EXERCISES:
A – In the piece on barred and spotted owls, rewrite the paragraph beginning "Make no mistake" as a short bulleted list that keeps its main facts.
B – Answer these questions from the piece on barred and spotted owls, marking each answer to match its question:
(i) By what percentage does the piece say the timber industry wants to increase the haul of public-lands timber?
(ii) Who paid for the initial studies on competition between barred and spotted owls?
(iii) On which continent does the piece say barred owls live only?
C – Extend the piece on barred and spotted owls, picking up right after its final sentence.

A ghastly plan that its proponents originally described as resolving competition between barred and spotted owls has now been weaponized to kill them both.
Make no mistake, if the federal government starts killing barred owls, that activity will go hand-in-hand with cutting down the trees that spotted owls need to survive. They’ll kill the spotted owls as collateral damage and they’ll give the timber industry the permits it wants to increase the haul of public-lands timber by 60%.
Sadly, Democratic senators focused their voting decision on partisanship and process instead of sound and humane policy, and they handed the timber industry a tool to begin cutting ancient forests and shooting and otherwise hurting both species of forest owls.
Starting a decade ago, the timber industry paid for the initial studies to try to document that barred owls and spotted owls compete. It was a deflection, attempting to blame barred owls for the long-term decline of spotted owls rather than to accept that industry’s decades-long clearing of old-growth forests.
Democratic politicians bought the lie that barred owls are “invasive,” when any serious-minded scientist understands that barred owls live only in North America and they’ve engaged in a modest range expansion. If barred owls are invasive, so are bald eagles, red-shouldered hawks, blue jays, Anna’s hummingbirds, and hundreds of other bird species that live only in North America.

INFORMATION PROVIDED:
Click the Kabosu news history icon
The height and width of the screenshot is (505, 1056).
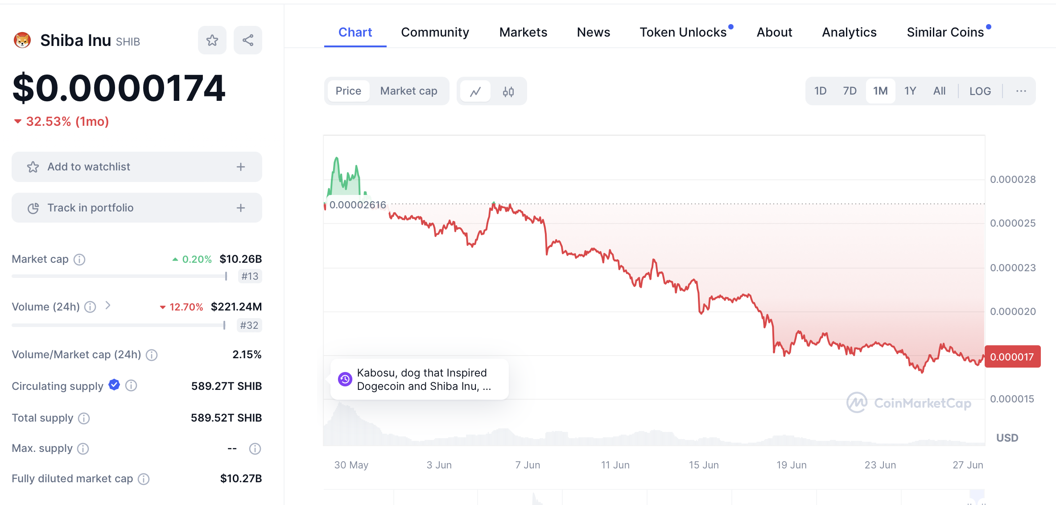click(x=345, y=379)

EXPECTED OUTPUTS:
A –
- If the federal government starts killing barred owls, it will also cut down the trees spotted owls need to survive.
- Spotted owls will be killed as collateral damage.
- The timber industry will get the permits it wants to increase the public-lands timber haul by 60%.

B –
(i) 60%
(ii) The timber industry
(iii) North America

C –
We change landscapes, forests, grasslands, and the Earth’s temperature and precipitation patterns and expect animals not to adapt? We destroy their homes and ask them not to fly and find a safe place to live?
Talk about blaming the victim.
The Barred Owl Massacre Compounds Problems for Spotted Owls
Sen. John Kennedy, R-La., stood on the Senate floor last week with photos of owls and their young and rightly called this scheme what it is: absurd. He reminded his colleagues that the barred owl’s expansion into the West is a natural and adaptive behavior, not a capital crime. His plea was simple: let nature be nature. Spare both owl species.
Nearly half of Senate Republicans voted in favor of Sen. Kennedy’s resolution, S.J. Res. 69. But only three Democrats — Cory Booker, D-N.J., Kirsten Gillibrand, D-N.Y., and Bernie Sanders, I-Vt. — joined him in defending these beautiful birds from this calculated government-run assault. The rest voted to allow government-paid shooters to enter our national parks and forests to kill monogamous owl pairs by the hundreds of thousands, orphaning countless owlets too young to survive without parental care.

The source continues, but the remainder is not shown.